(Data items)

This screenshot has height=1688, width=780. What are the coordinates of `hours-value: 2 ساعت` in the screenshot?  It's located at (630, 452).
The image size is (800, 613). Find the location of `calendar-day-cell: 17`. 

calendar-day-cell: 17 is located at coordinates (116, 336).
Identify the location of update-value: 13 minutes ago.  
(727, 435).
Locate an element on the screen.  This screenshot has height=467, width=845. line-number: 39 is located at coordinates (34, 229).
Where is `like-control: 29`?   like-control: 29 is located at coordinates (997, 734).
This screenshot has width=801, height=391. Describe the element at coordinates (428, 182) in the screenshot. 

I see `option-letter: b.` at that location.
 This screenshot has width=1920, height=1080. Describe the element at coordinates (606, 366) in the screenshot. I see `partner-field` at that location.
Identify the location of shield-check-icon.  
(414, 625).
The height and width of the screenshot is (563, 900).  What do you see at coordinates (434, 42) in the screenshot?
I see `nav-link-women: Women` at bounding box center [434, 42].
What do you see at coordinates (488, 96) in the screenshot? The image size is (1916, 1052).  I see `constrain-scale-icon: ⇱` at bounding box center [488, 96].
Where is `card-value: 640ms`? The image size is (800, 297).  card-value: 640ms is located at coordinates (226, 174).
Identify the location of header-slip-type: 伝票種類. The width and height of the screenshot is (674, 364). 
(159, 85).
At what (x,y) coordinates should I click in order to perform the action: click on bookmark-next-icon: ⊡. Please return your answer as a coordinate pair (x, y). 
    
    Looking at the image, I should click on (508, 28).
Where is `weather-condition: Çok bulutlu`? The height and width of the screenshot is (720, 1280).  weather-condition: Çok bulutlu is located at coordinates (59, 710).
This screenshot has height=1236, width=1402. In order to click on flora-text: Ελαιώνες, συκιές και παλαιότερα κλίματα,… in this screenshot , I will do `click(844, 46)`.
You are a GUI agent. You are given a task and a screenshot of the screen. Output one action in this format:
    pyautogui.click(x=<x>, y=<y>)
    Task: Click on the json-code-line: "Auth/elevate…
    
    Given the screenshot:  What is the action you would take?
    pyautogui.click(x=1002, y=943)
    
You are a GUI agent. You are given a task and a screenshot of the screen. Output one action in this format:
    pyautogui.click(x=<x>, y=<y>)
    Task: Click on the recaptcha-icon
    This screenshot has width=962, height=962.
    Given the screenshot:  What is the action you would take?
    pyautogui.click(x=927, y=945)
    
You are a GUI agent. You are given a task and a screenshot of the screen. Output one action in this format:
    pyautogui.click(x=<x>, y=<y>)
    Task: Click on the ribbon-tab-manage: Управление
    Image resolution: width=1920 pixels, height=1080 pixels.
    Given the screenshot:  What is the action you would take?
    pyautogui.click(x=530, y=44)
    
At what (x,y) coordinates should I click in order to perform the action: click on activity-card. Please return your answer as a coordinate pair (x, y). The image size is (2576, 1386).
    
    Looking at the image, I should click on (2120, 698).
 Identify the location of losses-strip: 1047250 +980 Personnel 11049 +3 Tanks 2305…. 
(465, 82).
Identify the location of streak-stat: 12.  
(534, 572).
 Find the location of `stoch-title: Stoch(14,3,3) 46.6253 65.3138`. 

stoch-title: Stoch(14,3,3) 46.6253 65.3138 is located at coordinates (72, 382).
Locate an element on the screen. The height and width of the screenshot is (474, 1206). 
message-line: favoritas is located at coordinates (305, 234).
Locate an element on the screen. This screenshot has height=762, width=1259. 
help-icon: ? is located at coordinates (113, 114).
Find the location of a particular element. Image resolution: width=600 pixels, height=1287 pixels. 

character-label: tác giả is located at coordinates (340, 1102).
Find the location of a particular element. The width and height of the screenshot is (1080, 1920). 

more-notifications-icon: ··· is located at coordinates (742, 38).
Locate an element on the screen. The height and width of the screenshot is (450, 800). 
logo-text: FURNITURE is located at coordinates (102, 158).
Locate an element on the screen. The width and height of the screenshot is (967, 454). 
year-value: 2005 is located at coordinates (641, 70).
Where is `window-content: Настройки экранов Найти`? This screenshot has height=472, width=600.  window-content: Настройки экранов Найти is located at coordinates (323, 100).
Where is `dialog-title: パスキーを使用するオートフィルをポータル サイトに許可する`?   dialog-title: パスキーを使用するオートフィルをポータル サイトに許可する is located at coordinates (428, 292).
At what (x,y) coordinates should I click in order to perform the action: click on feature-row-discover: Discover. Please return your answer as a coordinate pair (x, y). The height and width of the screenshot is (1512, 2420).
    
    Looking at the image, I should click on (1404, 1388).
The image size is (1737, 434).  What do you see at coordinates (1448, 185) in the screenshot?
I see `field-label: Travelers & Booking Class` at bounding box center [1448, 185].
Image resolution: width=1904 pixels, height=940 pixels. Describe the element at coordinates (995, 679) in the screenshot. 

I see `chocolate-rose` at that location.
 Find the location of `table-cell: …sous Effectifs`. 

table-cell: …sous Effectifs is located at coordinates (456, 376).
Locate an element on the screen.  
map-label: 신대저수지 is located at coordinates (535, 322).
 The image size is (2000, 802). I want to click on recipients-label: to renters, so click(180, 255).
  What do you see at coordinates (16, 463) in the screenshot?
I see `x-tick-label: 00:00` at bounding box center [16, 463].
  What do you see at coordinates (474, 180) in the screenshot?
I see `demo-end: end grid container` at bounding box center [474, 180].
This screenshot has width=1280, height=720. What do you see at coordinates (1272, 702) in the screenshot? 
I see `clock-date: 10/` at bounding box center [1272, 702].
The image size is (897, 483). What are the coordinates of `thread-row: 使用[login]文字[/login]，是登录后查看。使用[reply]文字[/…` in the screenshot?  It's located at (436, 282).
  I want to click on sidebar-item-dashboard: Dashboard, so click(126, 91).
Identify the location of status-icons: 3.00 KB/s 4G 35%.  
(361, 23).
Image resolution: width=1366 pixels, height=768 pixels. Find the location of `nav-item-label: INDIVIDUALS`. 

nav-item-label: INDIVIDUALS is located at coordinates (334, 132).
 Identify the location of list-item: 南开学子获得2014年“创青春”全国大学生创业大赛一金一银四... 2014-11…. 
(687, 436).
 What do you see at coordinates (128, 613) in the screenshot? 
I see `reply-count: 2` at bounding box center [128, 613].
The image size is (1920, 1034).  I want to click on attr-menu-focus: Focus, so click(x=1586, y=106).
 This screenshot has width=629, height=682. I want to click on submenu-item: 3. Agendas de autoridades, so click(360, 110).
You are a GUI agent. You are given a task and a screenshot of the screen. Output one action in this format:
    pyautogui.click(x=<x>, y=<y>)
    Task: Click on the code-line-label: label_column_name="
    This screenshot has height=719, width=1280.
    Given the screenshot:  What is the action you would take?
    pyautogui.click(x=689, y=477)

WHAT TO WORK ON -> Reproduce the records verbatim, beginning with the first line and continuing through the line containing "Looking at the image, I should click on (508, 28).".

RESPONSE TO THE TASK ->
This screenshot has height=1688, width=780. What are the coordinates of `hours-value: 2 ساعت` in the screenshot?  It's located at (630, 452).
The image size is (800, 613). Find the location of `calendar-day-cell: 17`. 

calendar-day-cell: 17 is located at coordinates (116, 336).
Identify the location of update-value: 13 minutes ago.  
(727, 435).
Locate an element on the screen.  This screenshot has height=467, width=845. line-number: 39 is located at coordinates (34, 229).
Where is `like-control: 29`?   like-control: 29 is located at coordinates (997, 734).
This screenshot has width=801, height=391. Describe the element at coordinates (428, 182) in the screenshot. 

I see `option-letter: b.` at that location.
 This screenshot has width=1920, height=1080. Describe the element at coordinates (606, 366) in the screenshot. I see `partner-field` at that location.
Identify the location of shield-check-icon.  
(414, 625).
The height and width of the screenshot is (563, 900).  What do you see at coordinates (434, 42) in the screenshot?
I see `nav-link-women: Women` at bounding box center [434, 42].
What do you see at coordinates (488, 96) in the screenshot? The image size is (1916, 1052).  I see `constrain-scale-icon: ⇱` at bounding box center [488, 96].
Where is `card-value: 640ms`? The image size is (800, 297).  card-value: 640ms is located at coordinates (226, 174).
Identify the location of header-slip-type: 伝票種類. The width and height of the screenshot is (674, 364). 
(159, 85).
At what (x,y) coordinates should I click in order to perform the action: click on bookmark-next-icon: ⊡. Please return your answer as a coordinate pair (x, y). 
    
    Looking at the image, I should click on (508, 28).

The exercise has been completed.